Thanks to advancements in healthcare, people are living longer than ever. In the United States, seniors who are more than 85 years old now comprise one of the fastest growing demographic groups, according to a 2018 Census report. While many older adults are living rich and full lives, their advanced age does make them prone to getting a number of health issues.
For instance, the following three health concerns are common in seniors.
About every 40 seconds in the United States someone will have a myocardial infarction—commonly known as a heart attack, according to the American College of Cardiology. The average age for a first heart attack is 65 for men and 72 for women. While these statistics are definitely concerning, there are steps that seniors can take to reduce their risk. Some of the most common lifestyle and risk factors for cardiovascular disease include smoking, obesity and high cholesterol. For people of any age who smoke, the sooner you can quit, the better it is for your heart. Try to get your weight under control and have yearly cholesterol screenings to make sure your numbers are not getting into the danger zone; if they are, work with your physician to reduce your readings—this may include diet, exercise and medications.
Age is the biggest risk factor for getting cancer, according to the National Cancer Institute. Sixty percent of people who have cancer are age 65 or older—fortunately, so are 60 percent of cancer survivors. Keeping up with preventative screenings is important; for instance, many physicians recommend that people have their first colonoscopy at age 50 and then every 10 years after that (as long as no polyps are found). Routine mammograms, well-women health checks and prostate exams can help detect issues when they are very new; this can increase your chances of surviving a cancer diagnosis.
In addition to concerns about developing cancer, some older adults are equally, if not more, worried about how they may pay for treatment. Even the best insurance policies may not cover all of the costly chemotherapy sessions, radiation therapy, medications and follow-up appointments. Along with staying on top of routine cancer screenings, seniors may want to get their financial ducks in a row when they are still healthy and can formulate an action plan. For example, if you are senior and have concerns about how you would pay for a sudden surge of medical costs, you could look into the option of selling your life insurance policy. Coventry Direct is a company that offers life settlement plans and helps older adults to get access to the money in their life insurance policy when they need it the most, such as when they need to pay for expensive yet vital medical care.

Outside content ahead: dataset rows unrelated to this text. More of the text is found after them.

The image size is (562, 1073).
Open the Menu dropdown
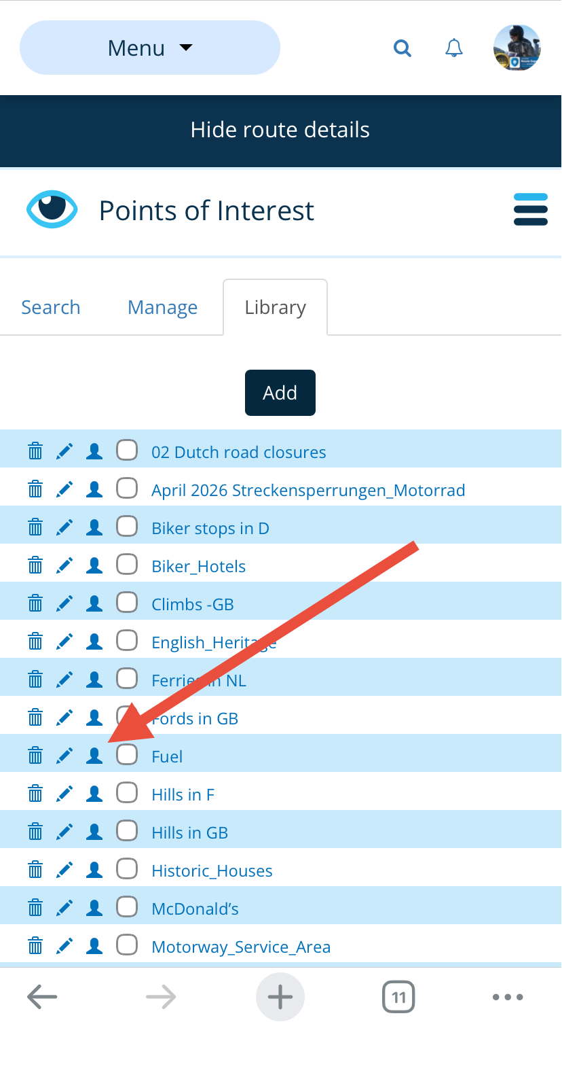(x=150, y=48)
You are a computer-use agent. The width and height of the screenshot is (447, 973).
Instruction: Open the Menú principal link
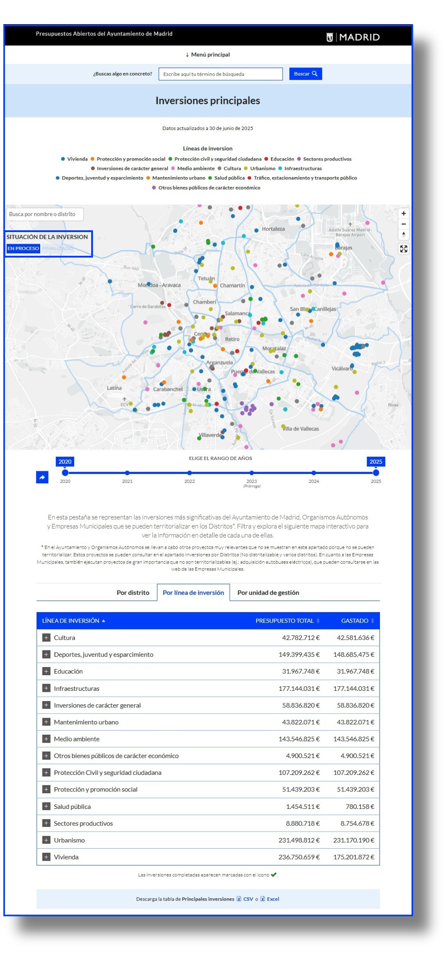[208, 55]
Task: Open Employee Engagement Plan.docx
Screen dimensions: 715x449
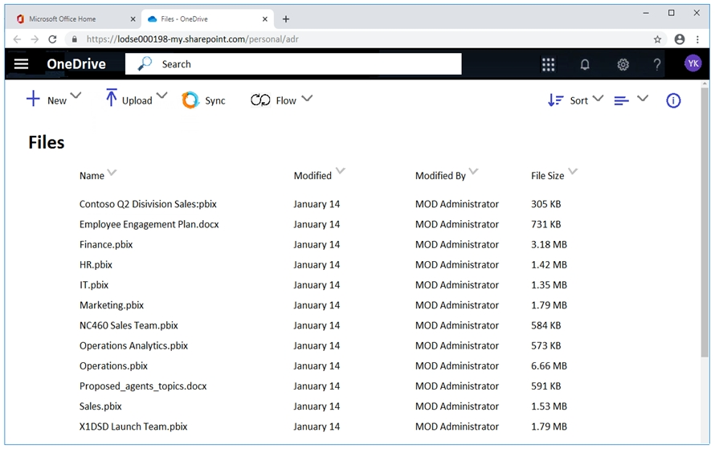Action: pos(149,224)
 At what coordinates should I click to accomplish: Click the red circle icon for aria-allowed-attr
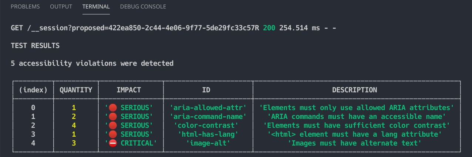113,108
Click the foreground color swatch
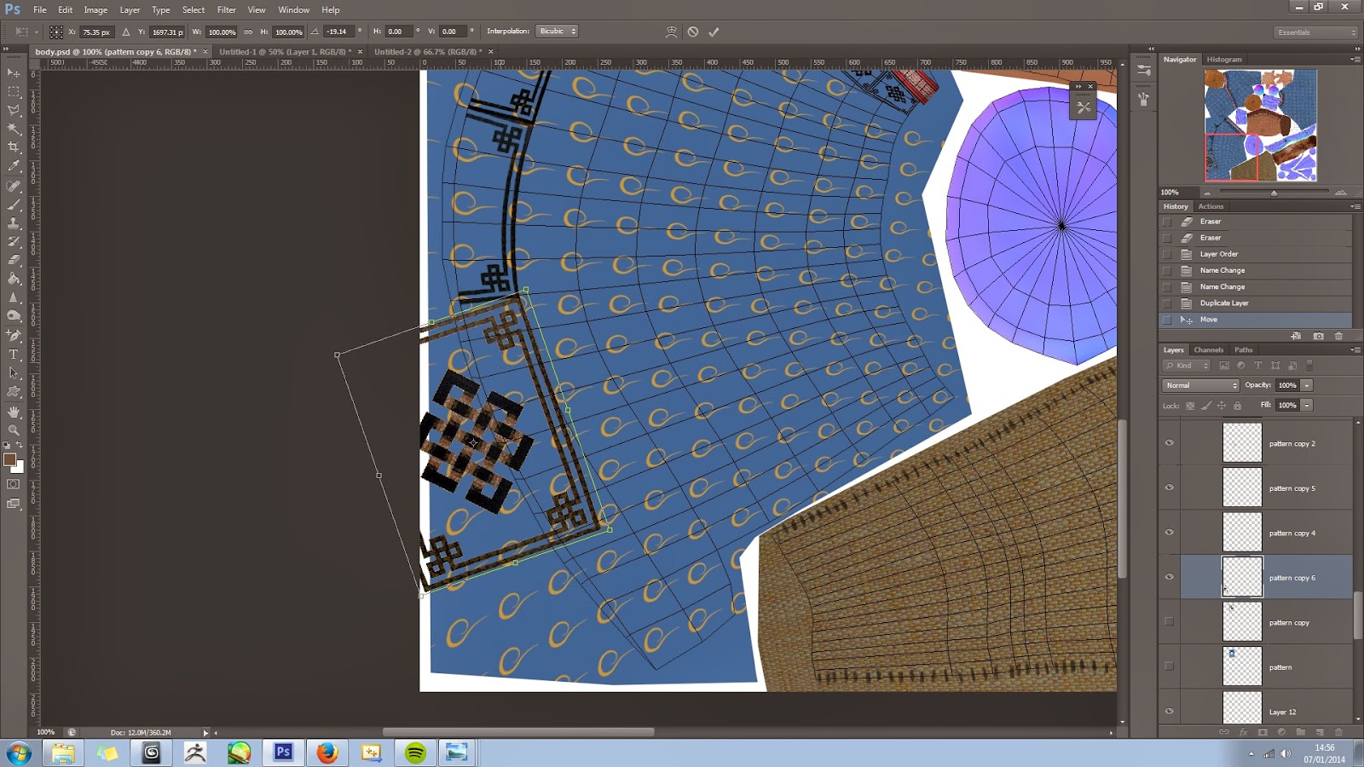The image size is (1364, 767). point(9,459)
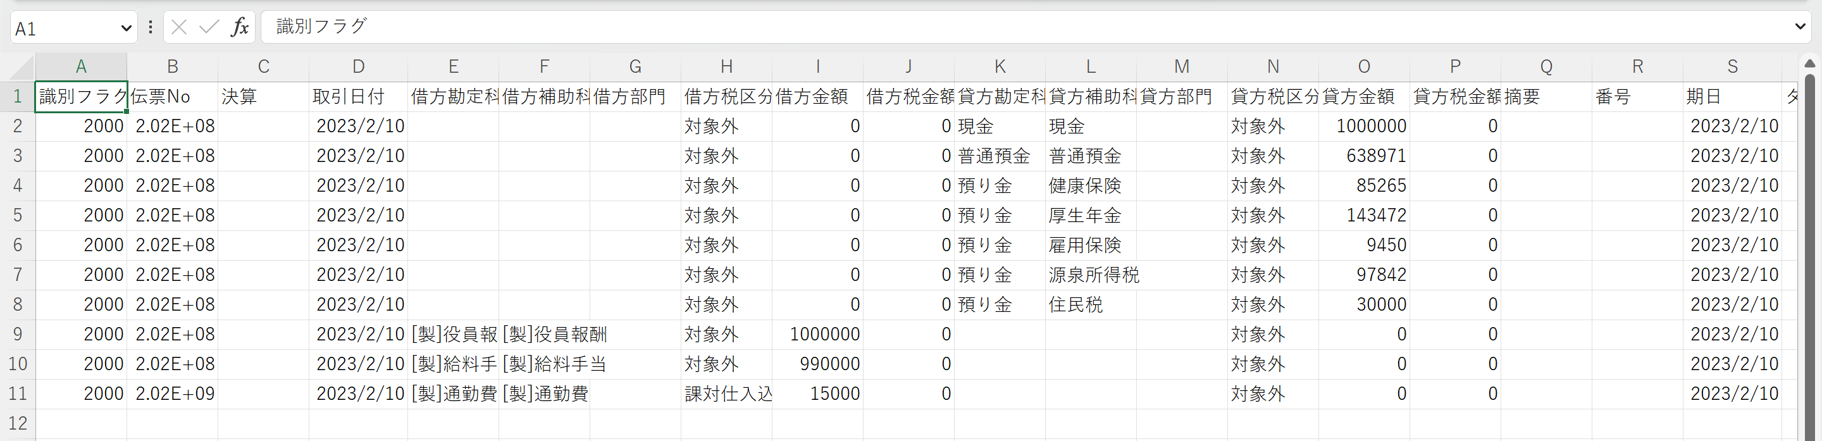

Arthritis is another common health issue in older adults; the most common type of arthritis is osteoarthritis, which affects about 31 million Americans. By the year 2040, Arthritis.org notes, more than 78 million people are expected to have “doctor-diagnosed” arthritis. Arthritis is more common in people who have some other types of health issues; for instance, 49 percent of adults who have heart disease also have arthritis, and 31 percent who are obese have been diagnosed with this often-painful condition. Fortunately, there are steps seniors can take to reduce their chances of developing arthritis—maintaining a healthy weight will help lessen the risk of osteoarthritis, and quitting smoking is a key factor in avoiding rheumatoid arthritis.
Avoid Being Part of These Statistics
The aforementioned information is not meant to scare seniors in any way—just because someone is above 55 does not guarantee that they will fall ill with any of these health concerns. But as the saying goes, education is power, so knowing what some common health issues are in older people as well as how to prevent them and have a plan ready to go to pay for treatment is crucial.